A Jeep apresentou na semana passada a reestilização brasileira do Renegade. O Carsale teve a oportunidade de participar do lançamento e testar o modelo repaginado, que chega com aprimoramentos no visual e preço sugerido entre R$ 69.990 e R$ 136.990. As informações detalhadas sobre versões e equipamentos podem ser lidas na matéria de apresentação, clicando aqui.

Como já ficou claro, há poucas mudanças na linha 2019 do jipinho. De forma sucinta, as novidades ficam por conta da adoção de um mesmo para-choque para todas as versões, novos faróis e luz de LED, bem como nova maçaneta de abertura da tampa do porta-malas e central multimídia.

É sabido que o meio da vida da geração de um carro é marcado por mudanças sutis.
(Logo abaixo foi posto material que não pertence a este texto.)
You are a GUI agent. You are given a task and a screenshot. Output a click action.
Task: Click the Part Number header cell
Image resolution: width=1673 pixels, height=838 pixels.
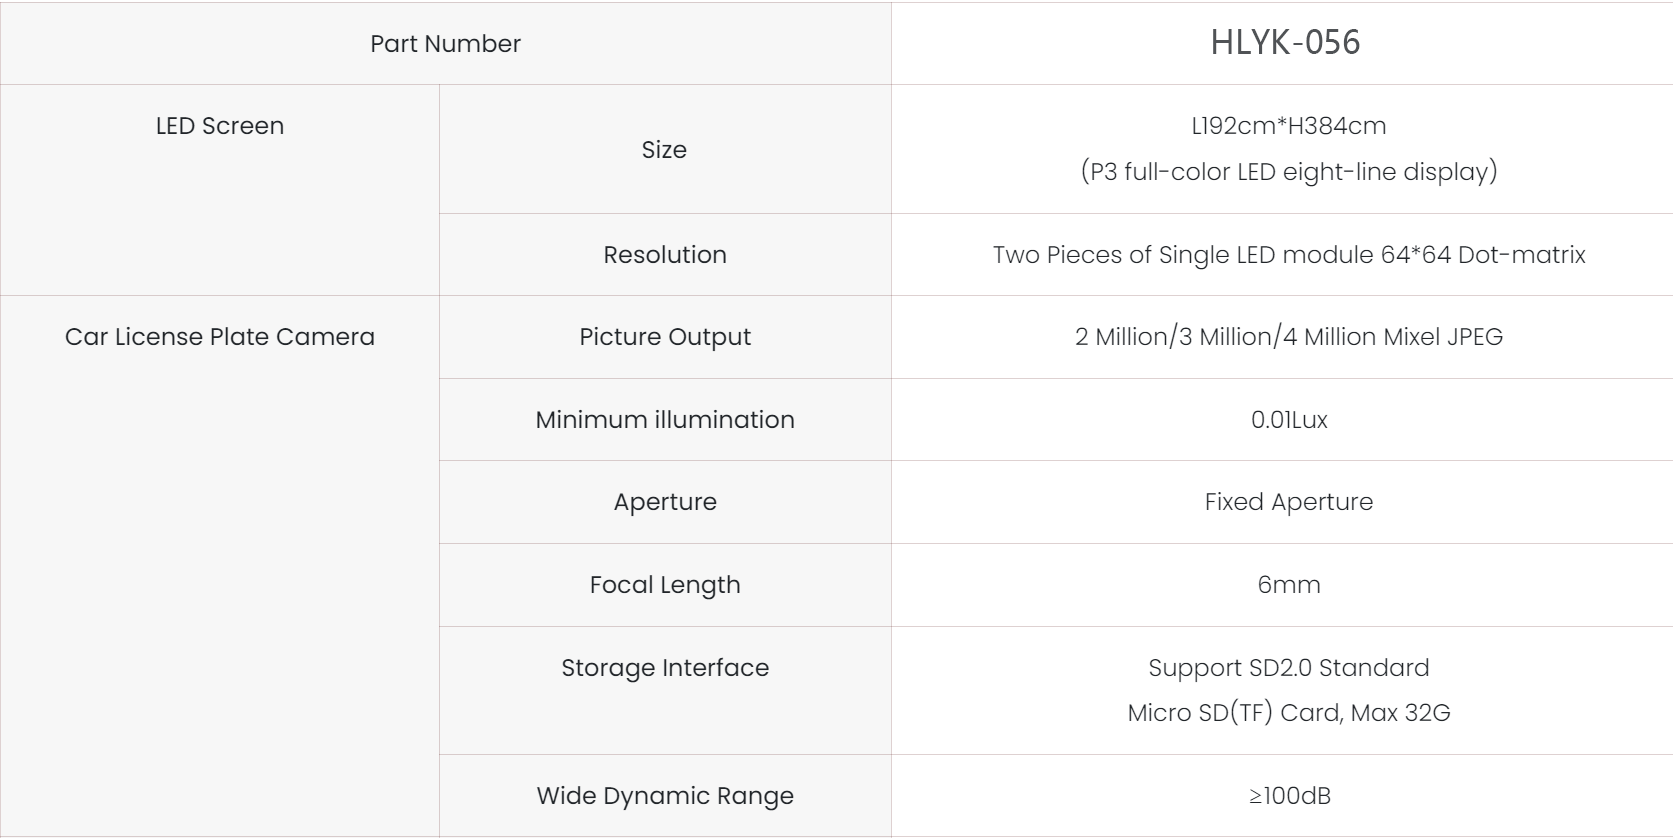click(445, 44)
Mas ao optar por descartar no Brasil as belas lanternas com efeito tridimensional do Renegade vendido no mercado Europeu ou um novo desenho do para-choque dianteiro, a Jeep demonstra certa acomodação com o seu jipinho.

A ausência mais sentida na linha 2019 lançada no Brasil é a do motor 1.3 turbo derivado da família Firefly, lançado na Europa com base no motor desenvolvido no Brasil. Logo, faria sentido o grupo FCA ter acelerado a entrega desse propulsor por aqui, mas os números de vendas jogam contra essa mudança e justificam a resposta protocolar de que o 1.8 e.TorQ segue atendendo a clientela.

De fato, para o uso na cidade e analisando somente os números de venda, o veterano propulsor ainda cumpre um papel digno. A ideia é reforçada pelos concorrentes, uma vez que apenas Chevrolet Tracker, Citroën C4 Cactus, Peugeot 2008 e Suzuki Vitara (todos com número de vendas bem abaixo do Jeep) possuem motores turbinados. Honda HR-V, Hyundai Creta (que ao menos tem uma versão topo de linha mais potente), Renault Duster, Captur e Nissan Kicks (que se beneficia do baixo peso e câmbio CVT para ser mais econômico) possuem tecnologias e propulsores similares ao Renegade.

A exceção que confirma a regra sobre mudanças leves durante a vida da geração é o Ford EcoSport, que precisou trocar o câmbio por um mais confiável e aproveitou para lançar um moderno motor de três cilindros, que mesmo sem se valer de turbo entrega potência e torque similares ao 1.8 da FCA.

Novo teaser do Volkswagen Tiguan mostra detalhes do futuro integrante do mercado de SUVs compactos

No entanto, apesar da posição confortável no mercado, a Jeep esqueceu que um concorrente de peso se avizinha: o Volkswagen T-Cross. Uma das marcas que mais vendem no Brasil, e com uma rede de concessionários muito maior, finalmente vai entrar para o mercado de SUVs compactos. A estreia será na próxima semana, dotado somente de motores turbo, incluindo o 1.0 TSI que equipa up!, Polo, Virtus e Golf.

Outra promessa que será apresentada no Salão de São Paulo e pode roubar algumas vendas de modelos já consolidados no mercado é o CAOA Chery Tiggo 4, que também deverá chegar com motor turbo e a velha estratégia dos chineses: carro recheado e preço mais baixo que os rivais, mas agora com o importante reforço da marca brasileira, que mostrou com seu trabalho na Hyundai saber como conquistar o brasileiro.

Por fim, o Renegade segue sendo uma boa opção no mercado de SUVs. É o único com plataforma feita para esse tipo de veículo, único com opção de motor diesel e com versão preparada para off-road mais pesado. Sem falar no conforto a bordo e o belo trabalho de suspensão, que segue sendo referência no segmento graças ao tipo de construção com arquitetura independente nas quatro rodas. Mas agora deixou seus fãs com outro relógio em contagem regressiva: quando chegam os motores turbo?

O Renegade já foi líder e vice-líder do segmento de SUVs no Brasil e, atualmente, disputa com leve vantagem a terceira posição. Até 2025, em escala mundial, a marca pretende responder por cerca de 20% de todos os SUVs do mundo. No Brasil, esse objetivo já foi alcançado com basicamente dois modelos, Renegade e Compass.